Retrouvez l’actualité du « procès Pussy Riot » en fin d’article.
Le 1er octobre 2012
Les Pussy Riot, c’est avant tout un collectif composé en tout d’une petite trentaine de personnes (une partie s’occupant de l’aspect artistique, une autre de la logistique) qui a organisé des performances non autorisées visant à promouvoir les droits des femmes.
En 2012, à l’occasion des élections en Russie, le groupe organise des happenings pour s’opposer à la réélection de Vladimir Poutine, participant alors à leur manière au mouvement de protestation contre le symbole du régime que représente l’homme d’État.

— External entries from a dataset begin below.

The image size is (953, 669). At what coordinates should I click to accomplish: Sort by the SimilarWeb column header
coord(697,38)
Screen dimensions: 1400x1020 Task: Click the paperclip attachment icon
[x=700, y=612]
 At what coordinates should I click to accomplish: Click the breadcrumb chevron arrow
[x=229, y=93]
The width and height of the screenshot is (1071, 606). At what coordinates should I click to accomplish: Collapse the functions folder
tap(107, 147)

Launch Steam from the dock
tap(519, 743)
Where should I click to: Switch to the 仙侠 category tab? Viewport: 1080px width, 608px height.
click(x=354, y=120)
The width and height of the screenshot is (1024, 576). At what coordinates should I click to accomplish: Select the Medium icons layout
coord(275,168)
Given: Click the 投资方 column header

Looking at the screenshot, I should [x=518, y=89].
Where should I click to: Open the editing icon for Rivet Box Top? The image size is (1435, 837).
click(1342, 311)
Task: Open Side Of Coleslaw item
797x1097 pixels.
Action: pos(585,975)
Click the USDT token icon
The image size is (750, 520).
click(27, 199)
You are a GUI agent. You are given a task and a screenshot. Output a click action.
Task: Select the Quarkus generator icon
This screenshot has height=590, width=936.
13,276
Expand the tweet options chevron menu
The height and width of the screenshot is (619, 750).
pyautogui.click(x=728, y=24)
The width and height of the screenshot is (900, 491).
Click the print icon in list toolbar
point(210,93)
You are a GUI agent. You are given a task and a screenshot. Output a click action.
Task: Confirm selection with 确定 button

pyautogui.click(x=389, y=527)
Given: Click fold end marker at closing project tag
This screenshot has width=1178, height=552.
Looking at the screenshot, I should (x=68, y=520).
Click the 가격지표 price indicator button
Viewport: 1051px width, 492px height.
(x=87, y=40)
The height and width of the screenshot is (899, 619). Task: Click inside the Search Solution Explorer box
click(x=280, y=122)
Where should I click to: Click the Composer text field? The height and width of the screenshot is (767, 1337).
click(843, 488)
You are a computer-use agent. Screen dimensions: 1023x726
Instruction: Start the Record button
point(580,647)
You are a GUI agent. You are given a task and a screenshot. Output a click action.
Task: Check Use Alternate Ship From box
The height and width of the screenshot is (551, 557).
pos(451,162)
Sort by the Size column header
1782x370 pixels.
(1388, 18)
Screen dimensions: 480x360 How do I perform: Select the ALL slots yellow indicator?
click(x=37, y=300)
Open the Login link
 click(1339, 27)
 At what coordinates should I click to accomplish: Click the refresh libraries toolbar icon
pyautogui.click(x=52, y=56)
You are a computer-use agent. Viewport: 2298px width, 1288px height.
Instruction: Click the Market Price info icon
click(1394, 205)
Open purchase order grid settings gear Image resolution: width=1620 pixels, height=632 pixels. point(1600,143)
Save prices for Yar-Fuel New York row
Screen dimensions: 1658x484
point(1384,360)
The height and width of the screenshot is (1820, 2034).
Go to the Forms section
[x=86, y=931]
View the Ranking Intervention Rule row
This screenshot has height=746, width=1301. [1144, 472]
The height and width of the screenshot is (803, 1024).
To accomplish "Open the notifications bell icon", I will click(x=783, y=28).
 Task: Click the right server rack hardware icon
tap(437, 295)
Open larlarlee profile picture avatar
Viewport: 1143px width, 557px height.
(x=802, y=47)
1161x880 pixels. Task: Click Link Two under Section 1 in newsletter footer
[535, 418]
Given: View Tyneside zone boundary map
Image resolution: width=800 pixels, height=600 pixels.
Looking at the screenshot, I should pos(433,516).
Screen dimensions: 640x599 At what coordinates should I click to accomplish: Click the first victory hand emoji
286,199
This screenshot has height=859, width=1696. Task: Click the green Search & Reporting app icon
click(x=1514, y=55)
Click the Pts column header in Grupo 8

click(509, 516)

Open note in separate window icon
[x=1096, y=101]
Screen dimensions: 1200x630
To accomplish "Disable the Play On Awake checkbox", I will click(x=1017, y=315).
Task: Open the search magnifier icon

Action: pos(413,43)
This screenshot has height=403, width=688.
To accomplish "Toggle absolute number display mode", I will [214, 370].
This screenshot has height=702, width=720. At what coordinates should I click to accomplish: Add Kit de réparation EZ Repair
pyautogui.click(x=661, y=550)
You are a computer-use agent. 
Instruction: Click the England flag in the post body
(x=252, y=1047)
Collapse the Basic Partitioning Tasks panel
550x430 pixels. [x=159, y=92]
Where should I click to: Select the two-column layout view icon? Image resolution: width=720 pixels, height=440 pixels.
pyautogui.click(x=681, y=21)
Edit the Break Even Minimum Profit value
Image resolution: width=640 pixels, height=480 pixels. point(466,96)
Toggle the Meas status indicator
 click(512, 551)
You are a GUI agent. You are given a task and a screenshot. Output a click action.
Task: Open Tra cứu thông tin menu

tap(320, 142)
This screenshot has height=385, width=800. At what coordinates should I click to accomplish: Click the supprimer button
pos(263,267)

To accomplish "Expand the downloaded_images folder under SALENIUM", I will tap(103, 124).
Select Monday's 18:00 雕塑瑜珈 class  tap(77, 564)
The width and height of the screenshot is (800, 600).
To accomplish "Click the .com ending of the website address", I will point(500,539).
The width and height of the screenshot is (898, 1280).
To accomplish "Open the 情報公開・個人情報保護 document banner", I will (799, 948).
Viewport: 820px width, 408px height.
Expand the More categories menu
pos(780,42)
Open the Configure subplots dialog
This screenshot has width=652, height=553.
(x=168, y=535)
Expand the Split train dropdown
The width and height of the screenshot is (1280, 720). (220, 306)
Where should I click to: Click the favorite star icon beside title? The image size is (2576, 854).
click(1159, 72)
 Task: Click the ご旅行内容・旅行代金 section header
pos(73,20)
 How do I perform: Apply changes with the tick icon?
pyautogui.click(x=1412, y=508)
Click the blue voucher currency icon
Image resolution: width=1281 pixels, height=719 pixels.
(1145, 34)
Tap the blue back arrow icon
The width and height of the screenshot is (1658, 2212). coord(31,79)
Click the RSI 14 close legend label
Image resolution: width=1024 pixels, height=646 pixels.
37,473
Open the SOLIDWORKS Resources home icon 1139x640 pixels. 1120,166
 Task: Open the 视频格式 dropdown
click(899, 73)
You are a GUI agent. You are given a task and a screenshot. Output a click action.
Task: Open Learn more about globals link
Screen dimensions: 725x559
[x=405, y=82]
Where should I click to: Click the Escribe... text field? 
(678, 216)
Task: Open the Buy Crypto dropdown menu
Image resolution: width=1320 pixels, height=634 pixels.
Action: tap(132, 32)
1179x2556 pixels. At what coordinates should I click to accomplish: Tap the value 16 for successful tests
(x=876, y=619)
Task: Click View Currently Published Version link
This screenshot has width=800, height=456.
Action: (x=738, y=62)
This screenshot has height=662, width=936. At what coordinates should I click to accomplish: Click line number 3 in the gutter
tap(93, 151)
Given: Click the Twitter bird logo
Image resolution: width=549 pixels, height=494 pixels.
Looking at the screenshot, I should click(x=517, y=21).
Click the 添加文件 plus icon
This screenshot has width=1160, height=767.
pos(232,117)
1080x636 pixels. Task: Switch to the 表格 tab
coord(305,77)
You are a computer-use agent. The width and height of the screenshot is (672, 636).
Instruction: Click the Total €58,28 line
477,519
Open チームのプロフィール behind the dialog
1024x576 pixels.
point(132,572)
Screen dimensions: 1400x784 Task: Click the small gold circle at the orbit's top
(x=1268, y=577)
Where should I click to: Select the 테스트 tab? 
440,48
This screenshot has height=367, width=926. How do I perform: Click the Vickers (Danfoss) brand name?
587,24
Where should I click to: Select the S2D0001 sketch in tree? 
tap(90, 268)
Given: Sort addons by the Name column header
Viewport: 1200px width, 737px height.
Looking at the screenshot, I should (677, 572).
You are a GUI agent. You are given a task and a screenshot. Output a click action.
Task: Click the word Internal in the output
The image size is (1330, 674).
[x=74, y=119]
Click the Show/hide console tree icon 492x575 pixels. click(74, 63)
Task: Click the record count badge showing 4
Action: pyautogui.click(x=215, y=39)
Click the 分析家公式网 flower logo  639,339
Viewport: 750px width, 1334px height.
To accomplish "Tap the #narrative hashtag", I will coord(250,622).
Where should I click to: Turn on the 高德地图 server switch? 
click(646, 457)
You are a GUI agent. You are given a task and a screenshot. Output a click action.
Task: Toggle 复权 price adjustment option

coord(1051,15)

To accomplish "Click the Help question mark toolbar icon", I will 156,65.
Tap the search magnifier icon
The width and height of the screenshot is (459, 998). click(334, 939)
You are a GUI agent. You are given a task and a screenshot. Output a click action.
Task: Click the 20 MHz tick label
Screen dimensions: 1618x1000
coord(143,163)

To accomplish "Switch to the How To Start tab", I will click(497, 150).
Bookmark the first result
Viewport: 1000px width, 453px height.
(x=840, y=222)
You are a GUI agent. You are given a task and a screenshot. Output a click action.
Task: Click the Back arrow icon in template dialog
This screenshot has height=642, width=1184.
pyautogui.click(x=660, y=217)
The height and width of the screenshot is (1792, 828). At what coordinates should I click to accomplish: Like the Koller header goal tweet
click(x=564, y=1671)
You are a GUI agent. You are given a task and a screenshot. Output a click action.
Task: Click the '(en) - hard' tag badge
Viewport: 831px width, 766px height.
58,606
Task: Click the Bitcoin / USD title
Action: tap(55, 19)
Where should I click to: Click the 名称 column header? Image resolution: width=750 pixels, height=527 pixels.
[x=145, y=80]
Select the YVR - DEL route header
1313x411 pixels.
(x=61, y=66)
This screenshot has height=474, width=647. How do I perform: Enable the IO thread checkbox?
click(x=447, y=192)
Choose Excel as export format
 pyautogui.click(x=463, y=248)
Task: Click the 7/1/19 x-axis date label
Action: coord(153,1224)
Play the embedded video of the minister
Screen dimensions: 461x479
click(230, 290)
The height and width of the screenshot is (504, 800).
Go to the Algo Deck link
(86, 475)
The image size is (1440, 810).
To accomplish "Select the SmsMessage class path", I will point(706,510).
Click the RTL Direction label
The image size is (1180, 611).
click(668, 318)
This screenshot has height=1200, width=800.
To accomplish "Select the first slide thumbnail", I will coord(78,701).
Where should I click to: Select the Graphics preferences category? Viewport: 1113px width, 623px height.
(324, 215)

S’inspirant du groupe Bikini Kill et du mouvement Riot Grrrl dont Lady Dylan vous a parlé cet été, les Pussy Riot, vêtues de robes et de cagoules colorées qui cachent leur visage, font principalement passer leurs messages au travers de chansons punk aux paroles simples.
En 2012, trois membres des Pussy Riot sont placées en détention provisoire pour avoir chanté une prière anti-Poutine dans la Cathédrale du Christ-Sauveur à Moscou.
Quelques mois plus tard, le 17 août, Nadejda Tolokonnikova, Ekaterina Samoutsevitch et Maria Alekhina sont condamnées à 2 ans de rétention dans un camp de travail et décident de faire appel dix jours plus tard.
Retour sur cette affaire dont les rebondissements ont rythmé l’été.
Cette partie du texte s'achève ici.